**What needs to be done:**
List each distinct handle beginning with "@" that appears in the thread about LLMs below.

**Text provided:**

________

Yeah they really are not trustworthy in this regard
It was one of the things I actually hope they would do well!
But I haven’t had much luck with it and research metrics like this haven’t either
They have NO understanding NOR reasonning.
Only text generator.
@Gergovie @clive @thomasfuchs I think that's way too reductive. LLMs absolutely do something that *looks* like understanding and reasoning.
The problem is that we don't have great ways to characterize what it is they *do*, so it's really hard to know when their output is good enough to use in place of actual logic and interpretation.
@Gergovie @clive @thomasfuchs The text that LLMs are trained on are an artifact of understanding and reasoning processes. And to the extent that the text outputs can capture the essence of those processes, LLMs mimic the processes themselves.
@Gergovie @clive @thomasfuchs But because LLMs are so internally complex, we're reduced to discussing them by analogy, and I think that chronically leads to over- and underestimating their utility.
I think over and underestimating is a good way of putting it
I’m not as confident as you that the statistical approach that underpins LLMs produces anything like what we could reasonably call understanding, though
It may well be a *component* of understanding — making associations is key — but it’s not all clear that it can produce other elements of reasoning: logic, math, semantics, etc
@clive @acjay @thomasfuchs @Gergovie
This is a machine made by con artists to con people. It employs all the classic fortune teller bits and ego massaging to make people want to believe in it, but at its core there's nothing interesting or useful really happening.
The reason they made it so complex was to defend their theft of all data on the Internet. They want to tell us it's not theft because we don't understand how they're using it, even while we know how they got it.
Con artists.
@RnDanger @clive @thomasfuchs @Gergovie You're conflating the very real political and ethical concerns with the actual technical capabilities.
You might think there is "nothing interesting or useful really happening", but that's not a very compelling argument to people who use LLMs productively. In my experience, for certain use cases, they are extremely useful and impressive.
@clive @thomasfuchs @Gergovie I think we pretty much agree. It's mimicry of those things. It's extremely unclear that you can even compose LLMs with other subsystems in a rigorous way to address those shortcomings.
@clive @thomasfuchs @Gergovie It reminds me of Prolog a bit. When I first learned it, I was like "holy shit, this is incredible". But then you learn the fundamental limitations, and how the workarounds to those limitations undermine all the good parts. Then you understand why it remains a niche technology.
It's possible we're already pretty close to the local maximum of LLMs as a technology. If so, I still do think it's pretty impressive.
It can definitely be useful in a bunch of areas for sure
I do wonder what’ll happen in a year or so from now — the enormous expense of training and inferencing on the foundation models doesn’t seem likely to produce profits anywhere close to recouping, to say nothing of 10xing
I suspect there’ll be some hard conversations
Yeah, things will look a bit different when people have to pay the actual cost of goods for inference, if they can't be trained and run far more efficiently. It's all heavily subsidized right now.
I never used prolog, but I knew there were a lot of people that super dug it, and still do!

________

**Input data:**
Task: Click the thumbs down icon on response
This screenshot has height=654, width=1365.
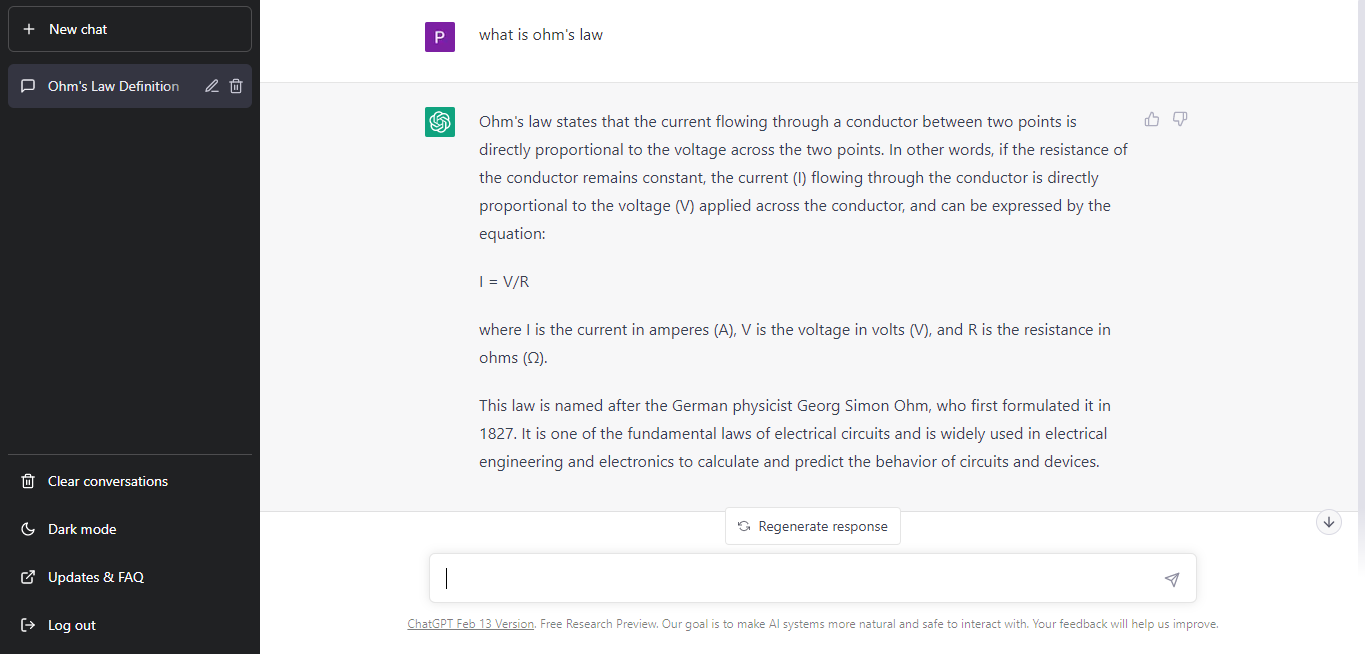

________

**Solved problem:**
@Gergovie, @clive, @thomasfuchs, @acjay, @RnDanger